▸ **TASK OBJECTIVE**:
Word for word, return every record that follows.

▸ **DATA LISTING**:
______
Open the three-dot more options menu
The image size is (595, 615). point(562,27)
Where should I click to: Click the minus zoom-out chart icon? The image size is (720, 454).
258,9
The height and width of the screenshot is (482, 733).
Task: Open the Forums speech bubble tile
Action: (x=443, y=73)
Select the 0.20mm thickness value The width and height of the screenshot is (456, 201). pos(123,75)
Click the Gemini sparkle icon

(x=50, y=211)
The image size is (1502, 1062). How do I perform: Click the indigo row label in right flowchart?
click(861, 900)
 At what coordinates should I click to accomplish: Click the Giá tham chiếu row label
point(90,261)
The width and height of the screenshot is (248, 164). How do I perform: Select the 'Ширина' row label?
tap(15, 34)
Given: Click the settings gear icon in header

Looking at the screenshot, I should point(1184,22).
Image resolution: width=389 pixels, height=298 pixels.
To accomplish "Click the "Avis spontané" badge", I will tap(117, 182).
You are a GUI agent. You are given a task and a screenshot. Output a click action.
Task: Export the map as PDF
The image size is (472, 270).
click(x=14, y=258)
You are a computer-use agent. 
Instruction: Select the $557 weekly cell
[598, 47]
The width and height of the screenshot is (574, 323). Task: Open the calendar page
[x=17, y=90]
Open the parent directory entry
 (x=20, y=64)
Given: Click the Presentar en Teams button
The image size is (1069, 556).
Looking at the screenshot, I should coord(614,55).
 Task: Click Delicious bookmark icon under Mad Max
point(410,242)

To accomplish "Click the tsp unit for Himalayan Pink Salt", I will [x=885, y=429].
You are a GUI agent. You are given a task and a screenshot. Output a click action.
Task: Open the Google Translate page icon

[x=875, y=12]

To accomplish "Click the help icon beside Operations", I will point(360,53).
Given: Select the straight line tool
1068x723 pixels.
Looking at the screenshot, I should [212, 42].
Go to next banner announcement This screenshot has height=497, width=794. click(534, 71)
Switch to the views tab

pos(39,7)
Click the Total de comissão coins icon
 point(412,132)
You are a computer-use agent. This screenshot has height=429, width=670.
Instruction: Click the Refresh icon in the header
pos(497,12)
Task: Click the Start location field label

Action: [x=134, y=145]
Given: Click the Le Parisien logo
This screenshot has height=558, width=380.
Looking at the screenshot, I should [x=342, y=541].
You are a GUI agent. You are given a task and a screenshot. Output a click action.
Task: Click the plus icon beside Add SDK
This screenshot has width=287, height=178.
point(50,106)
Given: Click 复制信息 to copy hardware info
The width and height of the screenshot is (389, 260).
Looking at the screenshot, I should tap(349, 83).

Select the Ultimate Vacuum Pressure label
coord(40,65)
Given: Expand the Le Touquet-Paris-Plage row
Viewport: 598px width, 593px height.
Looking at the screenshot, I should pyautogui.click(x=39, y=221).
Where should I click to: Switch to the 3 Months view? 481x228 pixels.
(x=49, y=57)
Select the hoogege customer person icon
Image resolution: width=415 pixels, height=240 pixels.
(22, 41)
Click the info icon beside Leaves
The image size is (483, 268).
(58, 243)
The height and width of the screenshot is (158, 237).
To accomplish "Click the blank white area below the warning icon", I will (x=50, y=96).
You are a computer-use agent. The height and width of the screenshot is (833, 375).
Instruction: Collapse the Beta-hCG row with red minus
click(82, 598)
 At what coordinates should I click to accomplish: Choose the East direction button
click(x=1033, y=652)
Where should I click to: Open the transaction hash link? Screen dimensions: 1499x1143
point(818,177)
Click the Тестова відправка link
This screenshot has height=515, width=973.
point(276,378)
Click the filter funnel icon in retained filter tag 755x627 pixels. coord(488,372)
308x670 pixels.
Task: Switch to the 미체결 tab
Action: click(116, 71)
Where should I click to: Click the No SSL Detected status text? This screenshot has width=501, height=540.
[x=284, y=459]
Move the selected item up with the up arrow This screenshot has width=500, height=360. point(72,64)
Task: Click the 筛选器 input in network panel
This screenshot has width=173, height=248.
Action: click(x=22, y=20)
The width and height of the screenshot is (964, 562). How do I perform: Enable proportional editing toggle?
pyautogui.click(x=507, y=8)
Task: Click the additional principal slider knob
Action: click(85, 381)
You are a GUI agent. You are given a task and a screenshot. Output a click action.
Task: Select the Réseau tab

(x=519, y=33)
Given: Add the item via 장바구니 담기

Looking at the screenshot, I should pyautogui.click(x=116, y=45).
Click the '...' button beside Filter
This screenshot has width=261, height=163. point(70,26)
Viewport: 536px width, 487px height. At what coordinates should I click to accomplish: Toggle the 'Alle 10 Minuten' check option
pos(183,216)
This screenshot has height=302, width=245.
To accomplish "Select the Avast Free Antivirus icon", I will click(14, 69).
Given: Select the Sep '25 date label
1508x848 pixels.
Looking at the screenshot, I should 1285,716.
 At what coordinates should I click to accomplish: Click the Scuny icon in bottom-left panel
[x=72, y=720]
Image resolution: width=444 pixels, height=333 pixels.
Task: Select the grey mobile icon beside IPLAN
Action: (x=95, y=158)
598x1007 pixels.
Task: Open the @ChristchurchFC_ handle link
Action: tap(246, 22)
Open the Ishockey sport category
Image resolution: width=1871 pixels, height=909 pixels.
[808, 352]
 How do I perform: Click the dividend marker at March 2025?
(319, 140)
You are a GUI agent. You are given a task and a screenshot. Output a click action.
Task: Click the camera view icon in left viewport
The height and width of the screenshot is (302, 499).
______
▸ **TASK OUTPUT**:
Open the three-dot more options menu
The image size is (595, 615). point(562,27)
Where should I click to: Click the minus zoom-out chart icon? The image size is (720, 454).
258,9
The height and width of the screenshot is (482, 733).
Task: Open the Forums speech bubble tile
Action: (x=443, y=73)
Select the 0.20mm thickness value The width and height of the screenshot is (456, 201). pos(123,75)
Click the Gemini sparkle icon

(x=50, y=211)
The image size is (1502, 1062). How do I perform: Click the indigo row label in right flowchart?
click(861, 900)
 At what coordinates should I click to accomplish: Click the Giá tham chiếu row label
point(90,261)
The width and height of the screenshot is (248, 164). How do I perform: Select the 'Ширина' row label?
tap(15, 34)
Given: Click the settings gear icon in header

Looking at the screenshot, I should point(1184,22).
Image resolution: width=389 pixels, height=298 pixels.
To accomplish "Click the "Avis spontané" badge", I will tap(117, 182).
You are a GUI agent. You are given a task and a screenshot. Output a click action.
Task: Export the map as PDF
The image size is (472, 270).
click(x=14, y=258)
You are a computer-use agent. 
Instruction: Select the $557 weekly cell
[598, 47]
The width and height of the screenshot is (574, 323). Task: Open the calendar page
[x=17, y=90]
Open the parent directory entry
 (x=20, y=64)
Given: Click the Presentar en Teams button
The image size is (1069, 556).
Looking at the screenshot, I should coord(614,55).
 Task: Click Delicious bookmark icon under Mad Max
point(410,242)

To accomplish "Click the tsp unit for Himalayan Pink Salt", I will [x=885, y=429].
You are a GUI agent. You are given a task and a screenshot. Output a click action.
Task: Open the Google Translate page icon

[x=875, y=12]

To accomplish "Click the help icon beside Operations", I will point(360,53).
Given: Select the straight line tool
1068x723 pixels.
Looking at the screenshot, I should [212, 42].
Go to next banner announcement This screenshot has height=497, width=794. click(534, 71)
Switch to the views tab

pos(39,7)
Click the Total de comissão coins icon
 point(412,132)
You are a computer-use agent. This screenshot has height=429, width=670.
Instruction: Click the Refresh icon in the header
pos(497,12)
Task: Click the Start location field label

Action: [x=134, y=145]
Given: Click the Le Parisien logo
This screenshot has height=558, width=380.
Looking at the screenshot, I should [x=342, y=541].
You are a GUI agent. You are given a task and a screenshot. Output a click action.
Task: Click the plus icon beside Add SDK
This screenshot has width=287, height=178.
point(50,106)
Given: Click 复制信息 to copy hardware info
The width and height of the screenshot is (389, 260).
Looking at the screenshot, I should tap(349, 83).

Select the Ultimate Vacuum Pressure label
coord(40,65)
Given: Expand the Le Touquet-Paris-Plage row
Viewport: 598px width, 593px height.
Looking at the screenshot, I should pyautogui.click(x=39, y=221).
Where should I click to: Switch to the 3 Months view? 481x228 pixels.
(x=49, y=57)
Select the hoogege customer person icon
Image resolution: width=415 pixels, height=240 pixels.
(22, 41)
Click the info icon beside Leaves
The image size is (483, 268).
(58, 243)
The height and width of the screenshot is (158, 237).
To accomplish "Click the blank white area below the warning icon", I will (x=50, y=96).
You are a computer-use agent. The height and width of the screenshot is (833, 375).
Instruction: Collapse the Beta-hCG row with red minus
click(82, 598)
 At what coordinates should I click to accomplish: Choose the East direction button
click(x=1033, y=652)
Where should I click to: Open the transaction hash link? Screen dimensions: 1499x1143
point(818,177)
Click the Тестова відправка link
This screenshot has height=515, width=973.
point(276,378)
Click the filter funnel icon in retained filter tag 755x627 pixels. coord(488,372)
308x670 pixels.
Task: Switch to the 미체결 tab
Action: click(116, 71)
Where should I click to: Click the No SSL Detected status text? This screenshot has width=501, height=540.
[x=284, y=459]
Move the selected item up with the up arrow This screenshot has width=500, height=360. point(72,64)
Task: Click the 筛选器 input in network panel
This screenshot has width=173, height=248.
Action: click(x=22, y=20)
The width and height of the screenshot is (964, 562). How do I perform: Enable proportional editing toggle?
pyautogui.click(x=507, y=8)
Task: Click the additional principal slider knob
Action: click(85, 381)
You are a GUI agent. You are given a task and a screenshot. Output a click action.
Task: Select the Réseau tab

(x=519, y=33)
Given: Add the item via 장바구니 담기

Looking at the screenshot, I should pyautogui.click(x=116, y=45).
Click the '...' button beside Filter
This screenshot has width=261, height=163. point(70,26)
Viewport: 536px width, 487px height. At what coordinates should I click to accomplish: Toggle the 'Alle 10 Minuten' check option
pos(183,216)
This screenshot has height=302, width=245.
To accomplish "Select the Avast Free Antivirus icon", I will click(14, 69).
Given: Select the Sep '25 date label
1508x848 pixels.
Looking at the screenshot, I should 1285,716.
 At what coordinates should I click to accomplish: Click the Scuny icon in bottom-left panel
[x=72, y=720]
Image resolution: width=444 pixels, height=333 pixels.
Task: Select the grey mobile icon beside IPLAN
Action: (x=95, y=158)
598x1007 pixels.
Task: Open the @ChristchurchFC_ handle link
Action: tap(246, 22)
Open the Ishockey sport category
Image resolution: width=1871 pixels, height=909 pixels.
[808, 352]
 How do I perform: Click the dividend marker at March 2025?
(319, 140)
You are a GUI agent. You are given a task and a screenshot. Output a click action.
Task: Click the camera view icon in left viewport
The height and width of the screenshot is (302, 499).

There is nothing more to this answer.